Like many countries, the UK has a favourable tax regime to encourage international investment and talent to the UK.  The current regime has long been a source of political contention as it enables individuals who are not domiciled in the UK  (broadly non-UK citizens who do not consider the UK to be their permanent home known as non-doms), even if they are long term UK tax residents, to keep their foreign income and gains outside of the UK tax net, provided they do not remit the income and gains to the UK.

The Chancellor has now confirmed that the Foreign Income and Gains regime (FIG) proposed by the previous government will be implemented with effect from 6 April 2025.  However, there are some significant differences in the rules proposed by the Chancellor which will affect the reliefs available for internationally mobile employees.

How will FIG work?

Under FIG, individuals who become tax resident in the UK on or after 6 April 2025 and who have not been UK-resident in the previous ten tax years will not pay income tax or CGT on any foreign (non-UK) income or gains arising in their first four years of residence.  This is the case even if the individual remits (i.e. pays, brings in or enjoys) these funds to the UK.  During the first four years of UK residence, the individual will only pay UK tax on their UK income and gains.

Individuals will need to make a claim to use FIG for every tax year that they want (and are eligible) to use it.  If an individual chooses to be taxed under FIG, they will lose any entitlement to personal allowances and the capital gains tax annual exempt amount.

What’s the effect on employment income?

UK tax resident non-doms who are working wholly overseas for a non-UK employer are currently able to keep their employment income outside of UK tax provided that the income is paid overseas and is not remitted to the UK. This relief will be abolished.

UK tax resident non-doms who are working partly in the UK and partly overseas or who are working wholly overseas for a UK employer are currently able to claim overseas work day relief (“OWR”).  OWR provides an exemption from UK income tax on the income an employee earns for those days on which they are physically working overseas for the first three years of tax residence in the UK. This is provided that the income is paid overseas and is not remitted to the UK.

Under FIG, the period for which OWR is available will be extended to four years (so that an employee who is eligible for and claims FIG for a UK tax year will also be eligible for and able to claim OWR on their foreign employment income for that tax year).  OWR will now apply irrespective of whether the income is paid in or remitted to the UK.

However, there will be a significant restriction. OWR relief will now be restricted to the lower of £300,000 or 30% of employment income for each tax year irrespective of the number of days that the employee works overseas.

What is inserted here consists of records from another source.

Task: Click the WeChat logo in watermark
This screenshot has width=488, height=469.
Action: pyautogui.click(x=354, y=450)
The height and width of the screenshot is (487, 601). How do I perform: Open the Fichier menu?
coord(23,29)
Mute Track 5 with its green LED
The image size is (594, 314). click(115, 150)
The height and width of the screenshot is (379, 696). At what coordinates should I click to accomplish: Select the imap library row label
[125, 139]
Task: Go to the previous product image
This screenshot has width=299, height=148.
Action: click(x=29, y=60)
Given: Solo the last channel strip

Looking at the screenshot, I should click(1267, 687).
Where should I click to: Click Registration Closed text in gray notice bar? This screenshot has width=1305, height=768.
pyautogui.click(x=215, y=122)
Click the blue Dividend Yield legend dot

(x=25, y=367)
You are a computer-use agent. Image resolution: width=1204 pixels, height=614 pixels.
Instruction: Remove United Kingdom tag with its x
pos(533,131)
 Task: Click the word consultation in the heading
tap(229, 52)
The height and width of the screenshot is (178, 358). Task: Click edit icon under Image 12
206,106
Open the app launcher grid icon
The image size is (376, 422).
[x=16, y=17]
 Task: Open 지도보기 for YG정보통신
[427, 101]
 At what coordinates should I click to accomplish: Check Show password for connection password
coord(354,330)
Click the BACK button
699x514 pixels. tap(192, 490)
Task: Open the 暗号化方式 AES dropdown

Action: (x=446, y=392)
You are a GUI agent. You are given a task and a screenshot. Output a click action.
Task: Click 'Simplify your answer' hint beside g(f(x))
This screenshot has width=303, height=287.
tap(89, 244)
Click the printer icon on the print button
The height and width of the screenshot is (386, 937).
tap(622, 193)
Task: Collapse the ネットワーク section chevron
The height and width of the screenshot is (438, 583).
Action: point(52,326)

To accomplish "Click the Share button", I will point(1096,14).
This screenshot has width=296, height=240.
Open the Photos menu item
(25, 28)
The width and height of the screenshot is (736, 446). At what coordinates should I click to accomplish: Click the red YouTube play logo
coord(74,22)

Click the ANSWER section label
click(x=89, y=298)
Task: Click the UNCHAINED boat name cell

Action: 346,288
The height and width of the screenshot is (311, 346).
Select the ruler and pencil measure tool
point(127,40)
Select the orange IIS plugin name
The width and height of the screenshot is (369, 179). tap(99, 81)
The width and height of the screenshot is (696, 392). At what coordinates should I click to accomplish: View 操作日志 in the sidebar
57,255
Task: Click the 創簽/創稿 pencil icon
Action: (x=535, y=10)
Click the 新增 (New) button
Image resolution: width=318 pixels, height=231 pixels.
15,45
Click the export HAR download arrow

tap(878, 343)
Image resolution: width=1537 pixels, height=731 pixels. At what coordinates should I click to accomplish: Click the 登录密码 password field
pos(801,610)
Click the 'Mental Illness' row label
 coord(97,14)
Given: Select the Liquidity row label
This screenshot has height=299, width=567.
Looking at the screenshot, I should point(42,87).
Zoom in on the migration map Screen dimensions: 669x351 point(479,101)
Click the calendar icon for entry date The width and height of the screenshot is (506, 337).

In addition, the period for which employees are exempt from tax on travel expenses paid for by their employer when they come to work in the UK between their home country and the UK, will be reduced from the current five years to four years.

What’s the PAYE position?

Employers with a presence in the UK are generally obliged to apply PAYE on 100% of an employee’s employment earnings, even where some of the duties are performed abroad.  However, where an employee benefits from OWR, an employer can apply for a Section 690 direction to only operate PAYE on its best estimate of the employee’s earnings for their UK workdays (“UK Income”).  If it transpires that the estimate is too low or too high, the employee must pay any additional tax due or claim a refund via self-assessment. 

Under the current rules, employers must wait until the Section 690 direction is issued before only operating PAYE on the UK Income. With effect from 6 April 2025, the employer will now be able to operate the Section 690 direction – subject to the restriction described above – as soon as they receive the auto-acknowledgement of their application.

Overall, these measures provide welcome simplification.  However, those internationally mobile employees who are well-paid and/or carry out substantial overseas duties are likely to be worse off and may look to their employers for compensation.